Does modified-live viral vaccine administration to heifers or cows lack substantial risk?


  • M. Daniel Givens 217 Veterinary Education Center, Department of Pathobiology, College of Veterinary Medicine, Auburn University, AL 36849
  • Benjamin W. Newcomer Department of Clinical Sciences, College of Veterinary Medicine, Auburn University, AL 36849



bovine, cows, vaccine, risks


Modified-live viral (MLV) vaccines are an important tool to limit reproductive loss subsequent to infection from bovine viral diarrhea virus and bovine herpesvirus-1, but are not without risk. Therefore, their utilization must be undertaken with an understanding of the inherent risks of the vaccines and their administration. These risks include the potential causation of undue harm and lack of effective immunization.
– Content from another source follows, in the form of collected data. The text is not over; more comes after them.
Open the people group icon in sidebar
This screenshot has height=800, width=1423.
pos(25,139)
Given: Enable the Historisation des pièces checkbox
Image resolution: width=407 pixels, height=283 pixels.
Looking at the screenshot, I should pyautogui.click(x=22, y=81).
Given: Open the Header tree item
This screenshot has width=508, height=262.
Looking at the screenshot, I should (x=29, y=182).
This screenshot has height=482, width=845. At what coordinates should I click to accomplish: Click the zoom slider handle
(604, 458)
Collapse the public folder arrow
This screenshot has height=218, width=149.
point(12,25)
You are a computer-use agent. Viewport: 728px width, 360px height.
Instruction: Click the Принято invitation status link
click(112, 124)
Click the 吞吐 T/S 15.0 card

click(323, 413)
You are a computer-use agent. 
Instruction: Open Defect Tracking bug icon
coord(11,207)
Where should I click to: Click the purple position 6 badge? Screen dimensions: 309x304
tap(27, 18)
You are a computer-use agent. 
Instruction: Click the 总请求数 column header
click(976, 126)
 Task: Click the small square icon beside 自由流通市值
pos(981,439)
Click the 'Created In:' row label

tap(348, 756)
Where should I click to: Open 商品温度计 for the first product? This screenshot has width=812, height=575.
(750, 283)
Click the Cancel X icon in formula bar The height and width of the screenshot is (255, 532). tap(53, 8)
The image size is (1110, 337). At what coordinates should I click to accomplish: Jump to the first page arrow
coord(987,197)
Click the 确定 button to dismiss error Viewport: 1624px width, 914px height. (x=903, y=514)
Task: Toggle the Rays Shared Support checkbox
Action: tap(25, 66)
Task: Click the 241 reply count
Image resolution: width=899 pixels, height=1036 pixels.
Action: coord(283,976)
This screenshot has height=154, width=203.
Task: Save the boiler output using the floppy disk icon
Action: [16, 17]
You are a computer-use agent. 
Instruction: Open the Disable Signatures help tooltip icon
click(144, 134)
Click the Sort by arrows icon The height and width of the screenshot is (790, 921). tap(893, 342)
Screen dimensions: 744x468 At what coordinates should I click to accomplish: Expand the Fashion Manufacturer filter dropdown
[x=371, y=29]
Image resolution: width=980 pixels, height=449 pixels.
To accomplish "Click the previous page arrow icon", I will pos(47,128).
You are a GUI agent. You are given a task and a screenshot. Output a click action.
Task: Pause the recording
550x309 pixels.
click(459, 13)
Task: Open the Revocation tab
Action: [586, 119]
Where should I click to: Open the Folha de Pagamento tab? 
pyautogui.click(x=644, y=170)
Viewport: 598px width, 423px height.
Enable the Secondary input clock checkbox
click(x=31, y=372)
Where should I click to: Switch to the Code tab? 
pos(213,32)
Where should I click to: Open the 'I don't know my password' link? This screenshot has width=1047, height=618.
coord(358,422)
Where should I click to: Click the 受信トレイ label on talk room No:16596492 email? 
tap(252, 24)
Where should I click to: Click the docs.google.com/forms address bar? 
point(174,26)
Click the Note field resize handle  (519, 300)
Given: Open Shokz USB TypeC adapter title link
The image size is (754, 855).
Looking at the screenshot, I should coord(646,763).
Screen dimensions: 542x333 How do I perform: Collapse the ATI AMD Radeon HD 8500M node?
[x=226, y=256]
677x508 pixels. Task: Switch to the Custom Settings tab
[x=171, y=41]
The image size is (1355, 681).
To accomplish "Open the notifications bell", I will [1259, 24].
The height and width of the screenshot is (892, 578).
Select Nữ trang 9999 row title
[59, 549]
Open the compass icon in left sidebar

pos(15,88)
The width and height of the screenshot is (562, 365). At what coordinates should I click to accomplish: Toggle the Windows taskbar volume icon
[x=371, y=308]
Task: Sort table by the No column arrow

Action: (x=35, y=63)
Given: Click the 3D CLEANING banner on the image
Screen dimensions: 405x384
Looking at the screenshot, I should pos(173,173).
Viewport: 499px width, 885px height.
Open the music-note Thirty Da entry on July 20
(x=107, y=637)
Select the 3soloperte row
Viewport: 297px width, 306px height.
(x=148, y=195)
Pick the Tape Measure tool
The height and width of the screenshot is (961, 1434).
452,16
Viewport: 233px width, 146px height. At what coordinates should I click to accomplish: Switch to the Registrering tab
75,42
Consequently, vaccine programs should be designed to minimize the risks while maintaining or maximizing potential benefits of vaccination. The risk of viral transmission from vaccinated calves to naive cows is low but not absent. Therefore, cows and heifers should be effectively immunized prior to gestation, ideally at least 30 days before breeding. Additionally, revaccination of pregnant cows previously vaccinated with the same MLV vaccine carries a low but detectable risk of adverse reproductive consequences. Understanding the level of risk associated with the vaccination of cattle against bovine viral diarrhea virus and bovine herpesvirus-1 will aid in the optimization of vaccination protocols. Proper timing of MLV vaccine administration can maximize protection against reproductive viral pathogens while minimizing the potential for the development of adverse consequences subsequent to vaccination.